Quanto às suas insinuações quando diz «em especial de quem apregoa (e não os pratica, perpetuando-os) os valores e costumes da família conservadora», só posso dizer: o que é que quer dizer com isso?!? É comigo [Não, nem sei como é a sua família - NE] ? É com Paulo Portas [É!!!]? Sabe de alguma coisa ou está a juntar a sua à voz das bocas do costume [Conheci muita malta do Indie nos seus primóridos] ? Explique...[Não é o sítio apropriado]! De qualquer maneira, penso que uma discussão sobre um assunto como este não pode ter "àpartes" que apontem ao indivíduo! Destesto a argumentação da "hipocrisia dos católicos", "dos que têm dinheiro e vão fazer abortos a Inglaterra", etc.
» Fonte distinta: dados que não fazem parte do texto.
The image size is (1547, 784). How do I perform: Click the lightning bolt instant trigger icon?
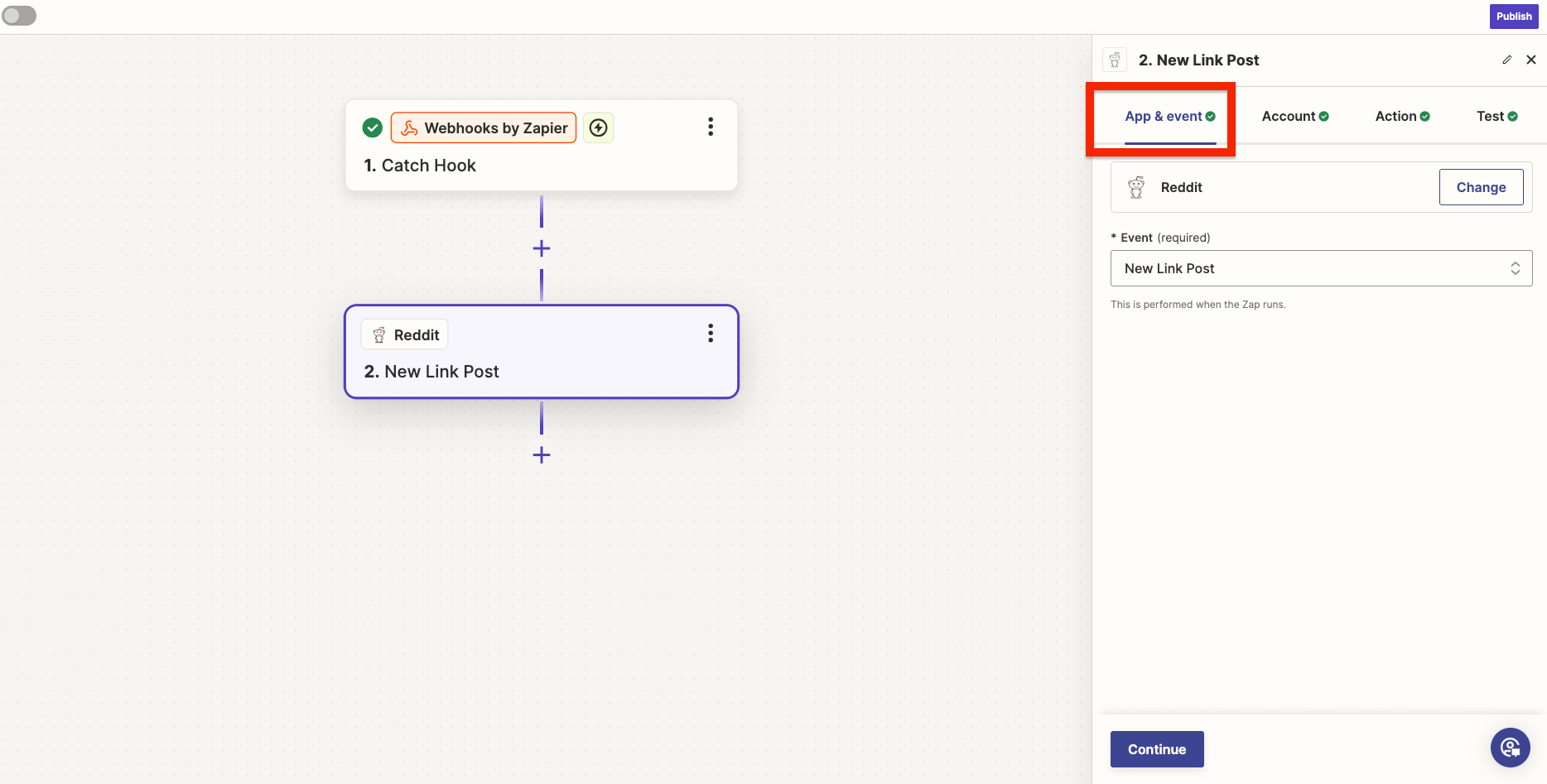click(x=598, y=127)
Já no que diz respeito aos valores e costumes da família conservadora (acredito que utiliza o termo não como adjectivo), permita-me que lhe aguce a curiosidade: da mesma maneira que vamos adequando e apurando as nossas certezas à medida que vamos experimentando a Vida (p. ex., olhando para as imagens da ecografia), assim acontece com o resto! Os valores (não gosto da palavra) e costumes da família conservadora não resultam de um plano central ou individual... Nem sequer resultam da vontade de uma geração num determinado momento histórico... Muito menos são a emanação super-estrutural dos donos da infra-estrutura! E muito menos são estáticos nem imutáveis! Acredito que são o produto da adaptação aos meios e às realidades (diferentes no tempo e no espaço), mas que mantém um substracto que é inerente à natureza humana e que responde, de modo mais eficaz, ao problema da Vida humana!
O comentário já vai longo... espero que cumpra os objectivos!